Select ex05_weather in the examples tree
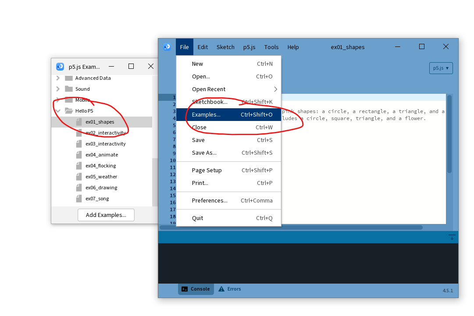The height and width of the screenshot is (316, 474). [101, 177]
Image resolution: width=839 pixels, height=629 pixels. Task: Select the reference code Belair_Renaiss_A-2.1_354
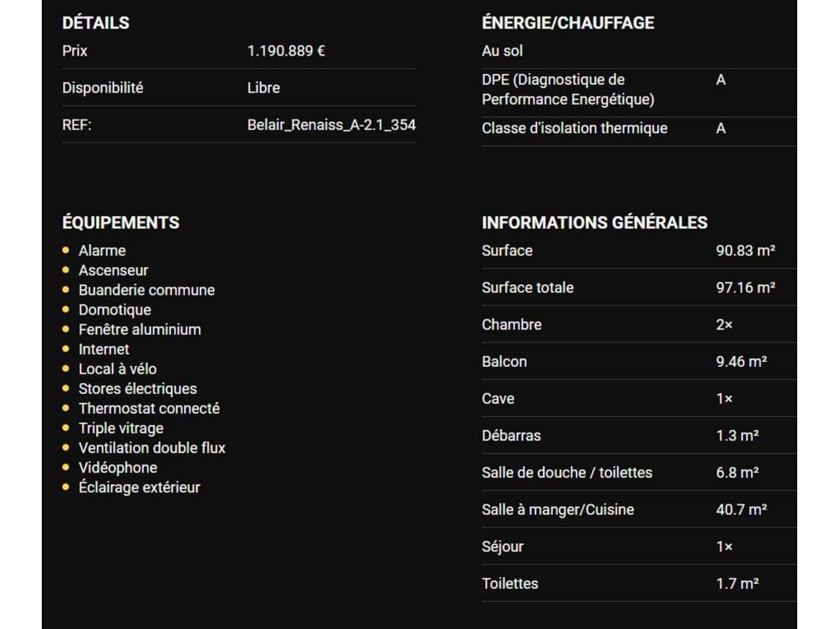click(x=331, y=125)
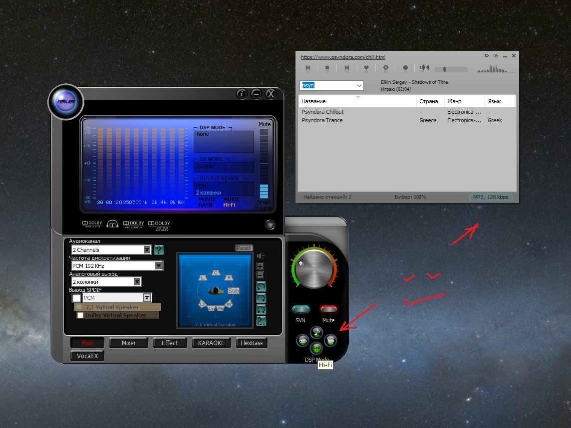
==
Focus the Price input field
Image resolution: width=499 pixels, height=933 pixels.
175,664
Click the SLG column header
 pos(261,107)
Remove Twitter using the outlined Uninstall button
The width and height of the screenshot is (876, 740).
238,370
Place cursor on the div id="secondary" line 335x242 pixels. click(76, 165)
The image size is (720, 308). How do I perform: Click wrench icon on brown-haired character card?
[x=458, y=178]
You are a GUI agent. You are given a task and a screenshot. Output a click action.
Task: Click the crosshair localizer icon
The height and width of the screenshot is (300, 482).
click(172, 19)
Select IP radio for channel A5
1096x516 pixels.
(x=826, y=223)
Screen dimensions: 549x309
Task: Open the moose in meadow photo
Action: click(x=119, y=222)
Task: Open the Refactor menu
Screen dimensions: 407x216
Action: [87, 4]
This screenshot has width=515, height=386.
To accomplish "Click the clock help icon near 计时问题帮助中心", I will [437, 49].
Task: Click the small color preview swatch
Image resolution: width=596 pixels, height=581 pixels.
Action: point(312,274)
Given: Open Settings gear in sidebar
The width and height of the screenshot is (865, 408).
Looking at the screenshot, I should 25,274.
--
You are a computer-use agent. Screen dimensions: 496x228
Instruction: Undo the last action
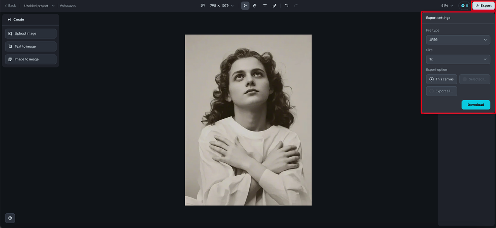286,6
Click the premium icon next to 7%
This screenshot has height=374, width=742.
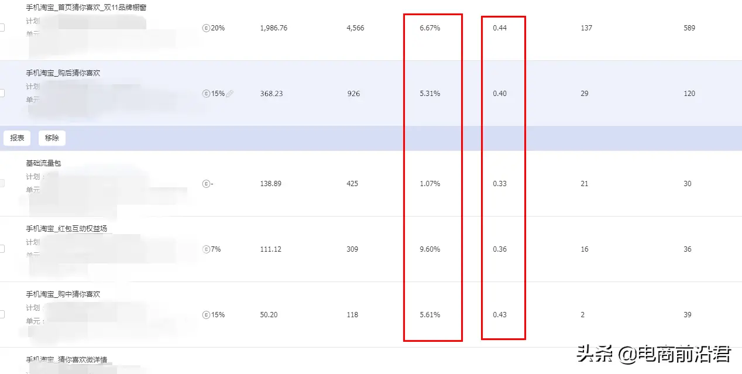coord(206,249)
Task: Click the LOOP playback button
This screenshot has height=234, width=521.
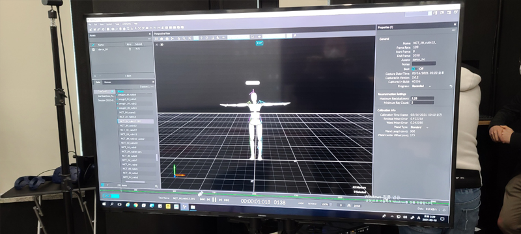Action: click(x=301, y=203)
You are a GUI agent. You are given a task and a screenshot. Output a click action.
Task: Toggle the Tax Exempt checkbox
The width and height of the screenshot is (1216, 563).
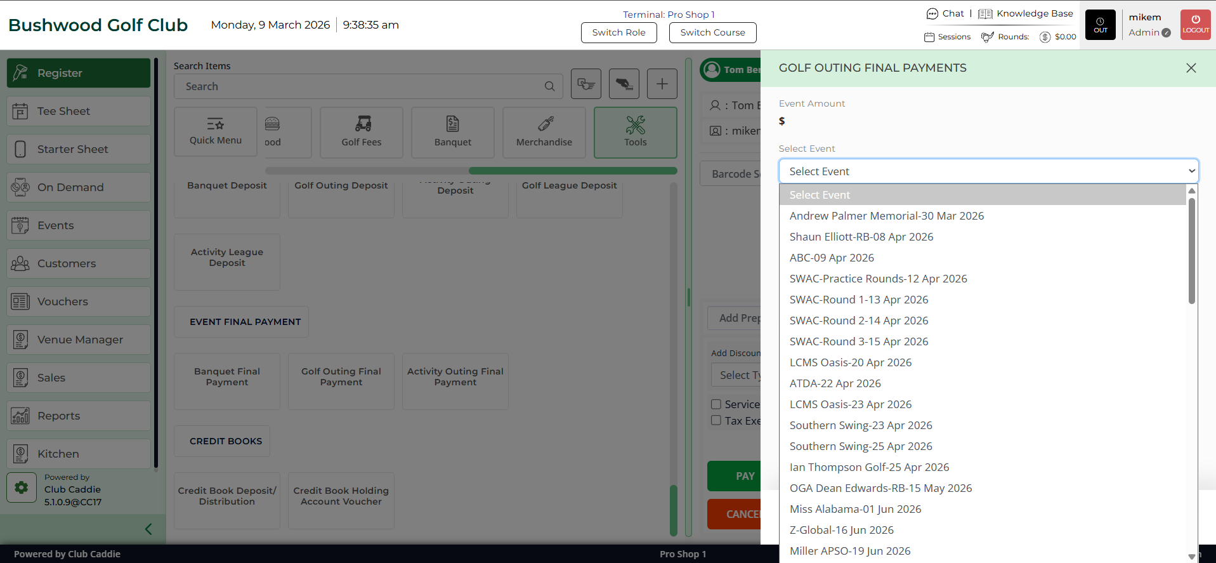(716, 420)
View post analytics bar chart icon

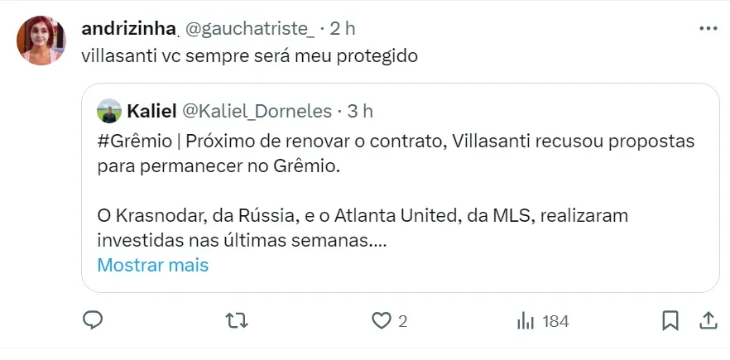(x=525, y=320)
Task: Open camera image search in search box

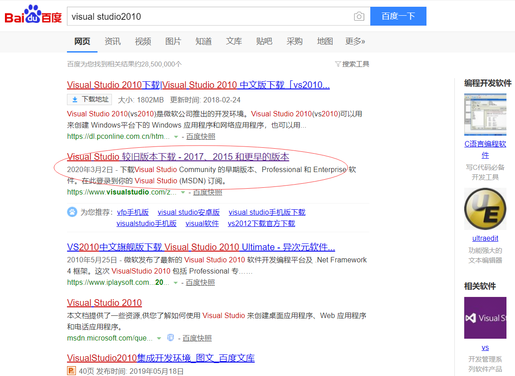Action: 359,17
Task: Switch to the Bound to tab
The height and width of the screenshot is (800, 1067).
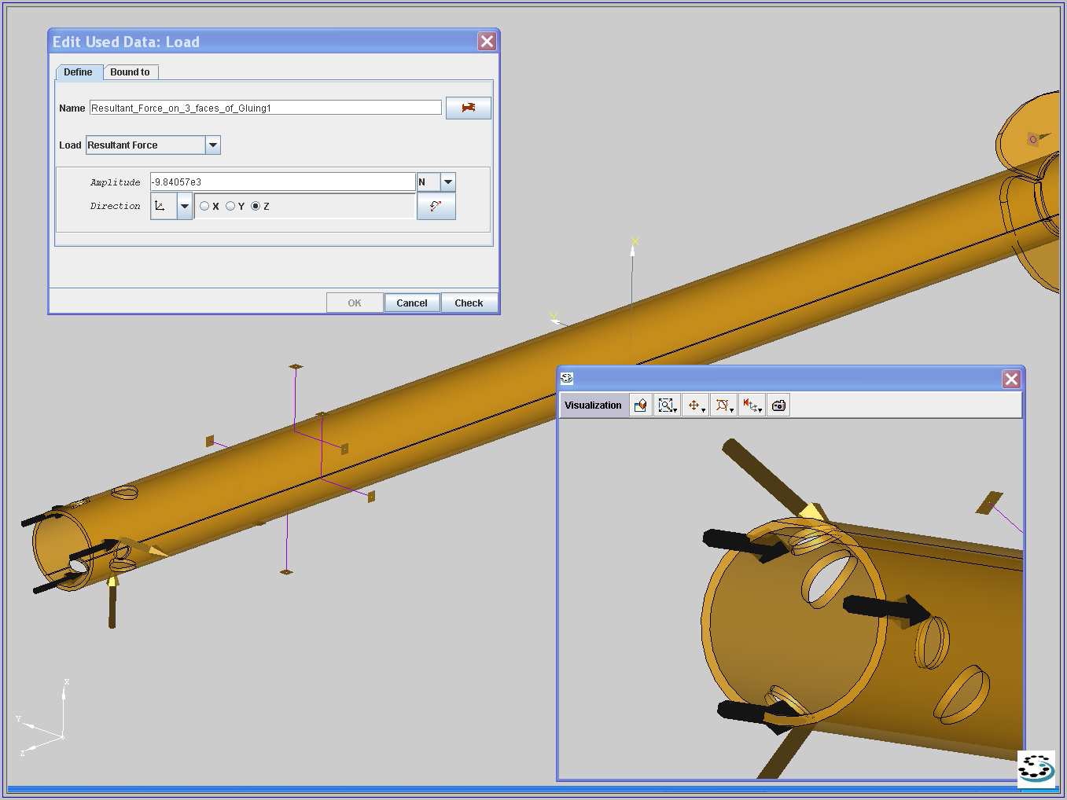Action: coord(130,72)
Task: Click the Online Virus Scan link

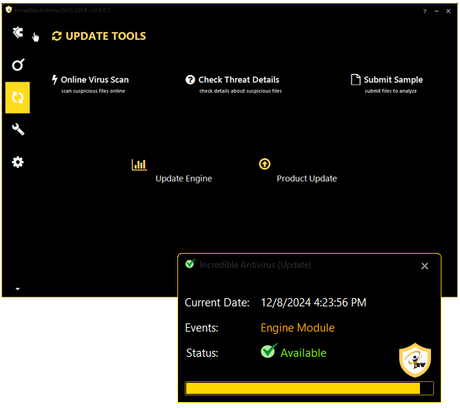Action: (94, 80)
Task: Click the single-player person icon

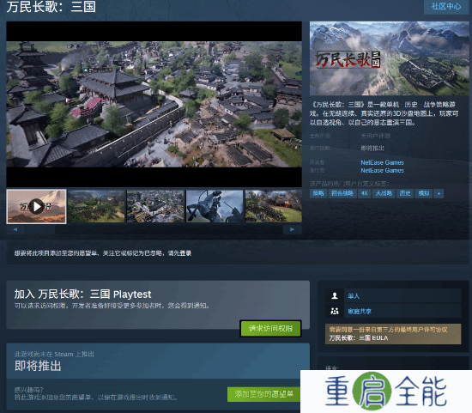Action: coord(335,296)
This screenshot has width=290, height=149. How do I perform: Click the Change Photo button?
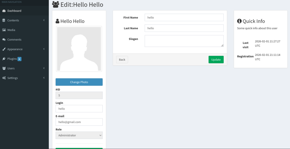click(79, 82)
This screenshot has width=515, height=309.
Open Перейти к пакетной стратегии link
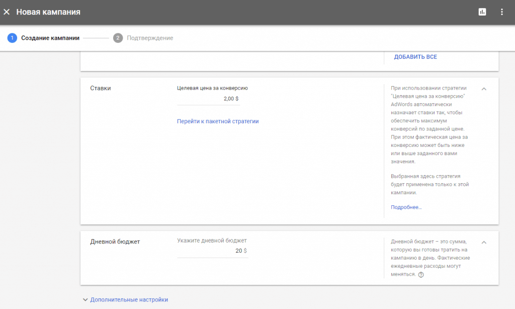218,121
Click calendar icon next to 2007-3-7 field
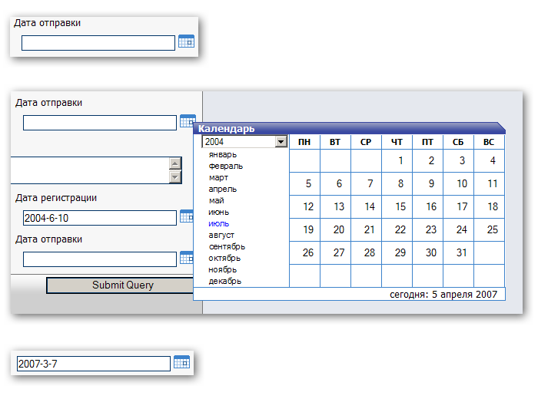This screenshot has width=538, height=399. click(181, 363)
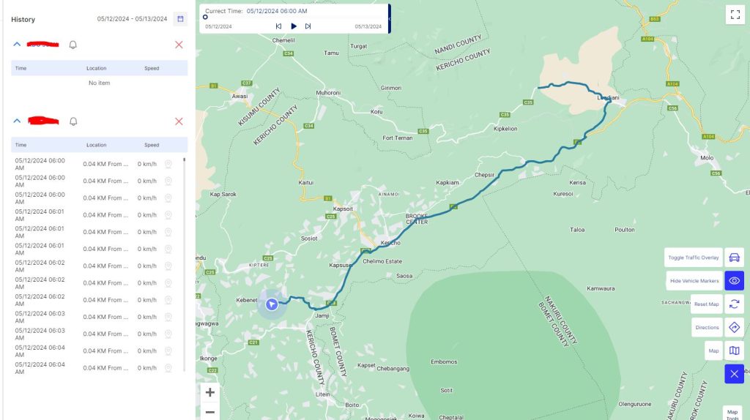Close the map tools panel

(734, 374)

_EXERCISE:_
Which lines above run from the one containing "The width and height of the screenshot is (876, 740)." to the one containing "Given: Open Settings gear in sidebar"? Give them again exactly, both ends included.

_EXPECTED OUTPUT:_
The width and height of the screenshot is (876, 740).
238,370
Place cursor on the div id="secondary" line 335x242 pixels. click(76, 165)
The image size is (720, 308). How do I perform: Click wrench icon on brown-haired character card?
[x=458, y=178]
You are a GUI agent. You are given a task and a screenshot. Output a click action.
Task: Click the crosshair localizer icon
The height and width of the screenshot is (300, 482).
click(172, 19)
Select IP radio for channel A5
1096x516 pixels.
(x=826, y=223)
Screen dimensions: 549x309
Task: Open the moose in meadow photo
Action: click(x=119, y=222)
Task: Open the Refactor menu
Screen dimensions: 407x216
Action: [87, 4]
This screenshot has width=515, height=386.
To accomplish "Click the clock help icon near 计时问题帮助中心", I will [437, 49].
Task: Click the small color preview swatch
Image resolution: width=596 pixels, height=581 pixels.
Action: point(312,274)
Given: Open Settings gear in sidebar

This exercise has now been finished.